**YOUR OBJECTIVE**
Copy out each line below in which the string "arrow" appears.

**Stored records**

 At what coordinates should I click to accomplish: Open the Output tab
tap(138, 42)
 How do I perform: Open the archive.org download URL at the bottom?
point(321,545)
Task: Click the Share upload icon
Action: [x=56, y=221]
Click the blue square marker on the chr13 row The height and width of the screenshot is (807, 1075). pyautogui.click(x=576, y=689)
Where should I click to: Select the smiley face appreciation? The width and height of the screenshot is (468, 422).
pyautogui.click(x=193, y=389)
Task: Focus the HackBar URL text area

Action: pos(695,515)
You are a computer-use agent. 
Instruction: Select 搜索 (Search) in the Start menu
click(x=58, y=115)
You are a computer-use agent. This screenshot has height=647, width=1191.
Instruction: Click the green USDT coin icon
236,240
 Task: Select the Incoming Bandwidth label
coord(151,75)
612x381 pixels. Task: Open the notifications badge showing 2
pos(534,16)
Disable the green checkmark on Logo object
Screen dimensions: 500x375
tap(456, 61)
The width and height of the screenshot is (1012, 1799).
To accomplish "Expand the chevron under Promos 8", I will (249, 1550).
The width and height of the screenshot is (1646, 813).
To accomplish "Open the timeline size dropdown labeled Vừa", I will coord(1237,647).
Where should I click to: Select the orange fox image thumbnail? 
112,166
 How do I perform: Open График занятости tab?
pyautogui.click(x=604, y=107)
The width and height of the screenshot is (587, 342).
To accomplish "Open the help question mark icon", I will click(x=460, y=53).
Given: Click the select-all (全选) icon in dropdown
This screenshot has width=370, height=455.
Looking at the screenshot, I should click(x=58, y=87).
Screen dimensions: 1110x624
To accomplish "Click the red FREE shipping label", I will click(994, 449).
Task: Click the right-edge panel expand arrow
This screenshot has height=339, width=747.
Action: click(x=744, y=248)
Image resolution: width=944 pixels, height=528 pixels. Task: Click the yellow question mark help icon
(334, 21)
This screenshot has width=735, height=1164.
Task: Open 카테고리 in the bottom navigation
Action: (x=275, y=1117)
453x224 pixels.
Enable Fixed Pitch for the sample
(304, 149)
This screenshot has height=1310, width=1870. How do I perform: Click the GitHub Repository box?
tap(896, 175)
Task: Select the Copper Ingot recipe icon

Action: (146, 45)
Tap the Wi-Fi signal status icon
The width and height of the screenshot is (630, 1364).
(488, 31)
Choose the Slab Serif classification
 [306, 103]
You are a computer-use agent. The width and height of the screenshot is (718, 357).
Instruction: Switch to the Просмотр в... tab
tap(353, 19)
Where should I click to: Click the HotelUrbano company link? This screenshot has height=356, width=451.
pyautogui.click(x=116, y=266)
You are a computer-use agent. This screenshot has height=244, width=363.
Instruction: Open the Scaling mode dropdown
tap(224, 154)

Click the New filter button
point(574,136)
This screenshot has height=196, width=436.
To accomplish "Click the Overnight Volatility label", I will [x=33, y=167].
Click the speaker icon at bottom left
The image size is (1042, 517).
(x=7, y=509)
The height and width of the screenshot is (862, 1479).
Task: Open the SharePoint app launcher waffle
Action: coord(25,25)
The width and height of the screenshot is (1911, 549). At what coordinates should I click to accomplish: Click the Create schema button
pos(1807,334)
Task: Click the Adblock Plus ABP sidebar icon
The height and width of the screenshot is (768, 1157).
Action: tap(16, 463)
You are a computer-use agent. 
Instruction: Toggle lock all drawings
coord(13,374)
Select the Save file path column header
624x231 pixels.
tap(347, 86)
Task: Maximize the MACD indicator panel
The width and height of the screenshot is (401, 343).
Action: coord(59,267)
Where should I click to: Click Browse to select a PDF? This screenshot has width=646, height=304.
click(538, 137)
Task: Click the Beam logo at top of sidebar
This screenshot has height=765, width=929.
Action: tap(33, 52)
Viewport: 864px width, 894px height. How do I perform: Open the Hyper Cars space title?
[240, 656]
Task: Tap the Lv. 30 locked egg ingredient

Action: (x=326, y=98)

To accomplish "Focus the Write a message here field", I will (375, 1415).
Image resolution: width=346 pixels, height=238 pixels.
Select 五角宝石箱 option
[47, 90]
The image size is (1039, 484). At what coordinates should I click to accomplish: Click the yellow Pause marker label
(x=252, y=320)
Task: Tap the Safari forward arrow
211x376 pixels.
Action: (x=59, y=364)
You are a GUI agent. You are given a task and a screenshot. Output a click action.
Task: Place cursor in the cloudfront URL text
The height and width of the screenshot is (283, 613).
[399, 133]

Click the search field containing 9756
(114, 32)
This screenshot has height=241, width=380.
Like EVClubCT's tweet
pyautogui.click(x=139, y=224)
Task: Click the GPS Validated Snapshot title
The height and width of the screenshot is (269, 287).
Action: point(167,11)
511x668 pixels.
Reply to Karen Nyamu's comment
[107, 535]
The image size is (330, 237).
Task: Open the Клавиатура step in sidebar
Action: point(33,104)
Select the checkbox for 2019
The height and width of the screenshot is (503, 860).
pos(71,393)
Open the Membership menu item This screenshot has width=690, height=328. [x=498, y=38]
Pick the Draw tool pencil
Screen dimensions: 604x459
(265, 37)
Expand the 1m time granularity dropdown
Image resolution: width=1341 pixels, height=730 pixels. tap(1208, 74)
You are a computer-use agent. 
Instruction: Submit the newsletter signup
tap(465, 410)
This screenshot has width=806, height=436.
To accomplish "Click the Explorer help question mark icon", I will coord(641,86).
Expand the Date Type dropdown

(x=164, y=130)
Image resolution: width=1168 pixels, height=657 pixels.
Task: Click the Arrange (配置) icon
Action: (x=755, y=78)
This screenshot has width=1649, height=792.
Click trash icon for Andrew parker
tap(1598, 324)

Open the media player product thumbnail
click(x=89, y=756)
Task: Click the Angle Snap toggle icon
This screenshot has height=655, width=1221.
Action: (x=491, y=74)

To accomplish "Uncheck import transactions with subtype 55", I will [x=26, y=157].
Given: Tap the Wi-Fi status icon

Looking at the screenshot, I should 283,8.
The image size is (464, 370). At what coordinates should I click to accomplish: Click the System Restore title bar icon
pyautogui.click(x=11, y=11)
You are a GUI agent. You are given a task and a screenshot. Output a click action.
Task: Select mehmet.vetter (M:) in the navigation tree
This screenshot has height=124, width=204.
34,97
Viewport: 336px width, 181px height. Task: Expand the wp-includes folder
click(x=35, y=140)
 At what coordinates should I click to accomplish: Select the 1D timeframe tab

**COMPLETED EXERCISE**
Task: Click the right-edge panel expand arrow
Task: Tap the Safari forward arrow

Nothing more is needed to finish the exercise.